→ Task instructions
Output exactly the span of lines beginning with the one that holds "Screen dimensions: 811x323" and ending with the last line of the data below.

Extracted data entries
──────

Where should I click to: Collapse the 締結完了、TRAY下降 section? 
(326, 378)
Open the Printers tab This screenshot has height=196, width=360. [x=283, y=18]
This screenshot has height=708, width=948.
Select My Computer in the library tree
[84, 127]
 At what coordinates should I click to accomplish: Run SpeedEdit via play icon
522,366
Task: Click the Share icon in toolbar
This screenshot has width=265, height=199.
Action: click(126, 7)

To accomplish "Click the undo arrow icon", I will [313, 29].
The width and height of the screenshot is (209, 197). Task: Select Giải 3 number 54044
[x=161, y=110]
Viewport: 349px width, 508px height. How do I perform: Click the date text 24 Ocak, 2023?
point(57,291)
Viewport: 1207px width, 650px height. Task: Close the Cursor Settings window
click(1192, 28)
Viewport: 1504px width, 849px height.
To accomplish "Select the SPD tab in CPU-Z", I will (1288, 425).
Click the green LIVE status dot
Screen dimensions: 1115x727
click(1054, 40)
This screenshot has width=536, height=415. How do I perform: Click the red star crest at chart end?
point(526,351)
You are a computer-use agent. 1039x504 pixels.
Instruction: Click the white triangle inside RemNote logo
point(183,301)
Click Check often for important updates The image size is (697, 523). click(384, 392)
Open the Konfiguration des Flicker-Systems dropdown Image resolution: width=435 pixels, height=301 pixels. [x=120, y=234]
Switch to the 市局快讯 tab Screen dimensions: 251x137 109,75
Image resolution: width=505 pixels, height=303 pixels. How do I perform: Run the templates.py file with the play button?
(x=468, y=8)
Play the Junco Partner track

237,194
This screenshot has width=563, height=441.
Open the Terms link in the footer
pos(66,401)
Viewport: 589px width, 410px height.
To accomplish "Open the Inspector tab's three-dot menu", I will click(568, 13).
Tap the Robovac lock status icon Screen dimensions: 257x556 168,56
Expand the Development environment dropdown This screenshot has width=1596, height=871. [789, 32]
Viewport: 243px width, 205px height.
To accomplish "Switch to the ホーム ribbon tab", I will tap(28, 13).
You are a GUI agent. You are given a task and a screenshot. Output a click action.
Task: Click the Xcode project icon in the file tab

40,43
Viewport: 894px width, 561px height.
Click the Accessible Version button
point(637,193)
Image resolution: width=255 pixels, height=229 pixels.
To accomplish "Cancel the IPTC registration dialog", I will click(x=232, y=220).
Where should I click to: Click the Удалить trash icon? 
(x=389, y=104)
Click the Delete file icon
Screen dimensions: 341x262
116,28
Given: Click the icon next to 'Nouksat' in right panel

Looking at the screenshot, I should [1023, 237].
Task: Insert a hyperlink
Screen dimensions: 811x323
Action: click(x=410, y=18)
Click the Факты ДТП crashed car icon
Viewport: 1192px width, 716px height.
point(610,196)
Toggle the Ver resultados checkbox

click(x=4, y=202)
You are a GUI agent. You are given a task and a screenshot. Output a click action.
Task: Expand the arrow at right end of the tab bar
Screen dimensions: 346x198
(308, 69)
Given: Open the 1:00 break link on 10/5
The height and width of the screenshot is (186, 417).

──────

→ Result below
Screen dimensions: 811x323
Action: click(x=410, y=18)
Click the Факты ДТП crashed car icon
Viewport: 1192px width, 716px height.
point(610,196)
Toggle the Ver resultados checkbox

click(x=4, y=202)
You are a GUI agent. You are given a task and a screenshot. Output a click action.
Task: Expand the arrow at right end of the tab bar
Screen dimensions: 346x198
(308, 69)
Given: Open the 1:00 break link on 10/5
The height and width of the screenshot is (186, 417).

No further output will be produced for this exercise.